Results indicated that the case experienced multiple physiological disruptions following the concussive injury; that is, the NVC response was acutely altered following a concussive injury, as evidenced by the increased reductions in AUC30 observed on days 1–3 post-injury (Figure 1). This reduction may be attributed to the disruptions in neuronal signalling and axonal function associated with concussive injuries [10]. The neurometabolic cascade of concussion results in ionic flux and glutamate release, triggering hyperglycolysis and, subsequently, the depletion of energy reserves in order to restore ionic and cellular homeostasis [2,3]. An uncoupling between energy supply and demand is expected, as previous literature has reported reductions in cerebral blood flow (CBF) during this period of augmented metabolic demand [2,3,45,46,47,48]. As such, greater increases in nutrient delivery are acutely required following concussion to accommodate augmented metabolic demand associated with a cognitive task, potentially stressing the NVC response [11]. Further, previous research has noted that the temporal NVC response is greatest during systole [49], which displayed the greatest reductions in the current investigation (Figure 1). This further supports the notion of assessing cerebrovascular parameters at systole and diastole in addition to the mean. Finally, the biomechanical trauma associated with concussive injuries results in cytoskeletal damage, which may affect the integrity of the neurovascular unit and trigger the release of vasoactive materials (i.e., CO2, NO2, etc.) [2,3]. As such, it is postulated that disruptions within the NVC response acutely (1-3 days) following concussion observed in the current case may be due to the injury-related ionic, axonal, and cellular perturbations coupled with attenuations in CBF [50].
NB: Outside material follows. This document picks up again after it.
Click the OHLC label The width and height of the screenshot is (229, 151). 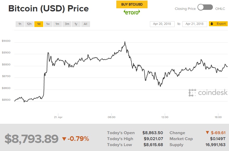(220, 9)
Across days 1–14 post-concussion, the case in the current investigation experienced a greater degree of sympathetic activation and reduced vagal tone, as indicated by increased heart rate for both sitting and standing paradigms eliciting reductions in HRV metrics, as well as a greater relative LF and subsequent LF/HF ratio (Figure 2 and Figure 3). At rest, the parasympathetic and sympathetic branches of the ANS operate harmoniously to maintain homeostasis through the unconscious regulation of various physiological functions (i.e., heart rate, respiration) [51]. The previous literature has utilized HRV and baroreceptor sensitivity metrics to assess ANS function in both healthy and clinical populations, finding alterations following concussion [14,15,52,53,54]. This may, in part, be the result of the pathophysiological consequences of concussion, including diffuse axonal dysfunction and altered neurotransmission [2,3]. HRV is regulated by output from the brain stem and hypothalamus [55]. As such, concussion-related disruptions within the aforementioned neural regions responsible for regulating ANS function may underpin the increased sympathetic activation and reductions in vagal tone observed in the current investigation. The importance of the ANS function contributing to the regulation of blood pressure variability is highlighted by the existing literature characterizing the modulation of dCA, wherein sympathetic activity is thought to govern cerebral hemodynamic responses at a frequency of 0.10Hz [56]. Thus, it is plausible that ANS impairments may underpin, to a degree, the acute disruptions in dCA observed in the current case report.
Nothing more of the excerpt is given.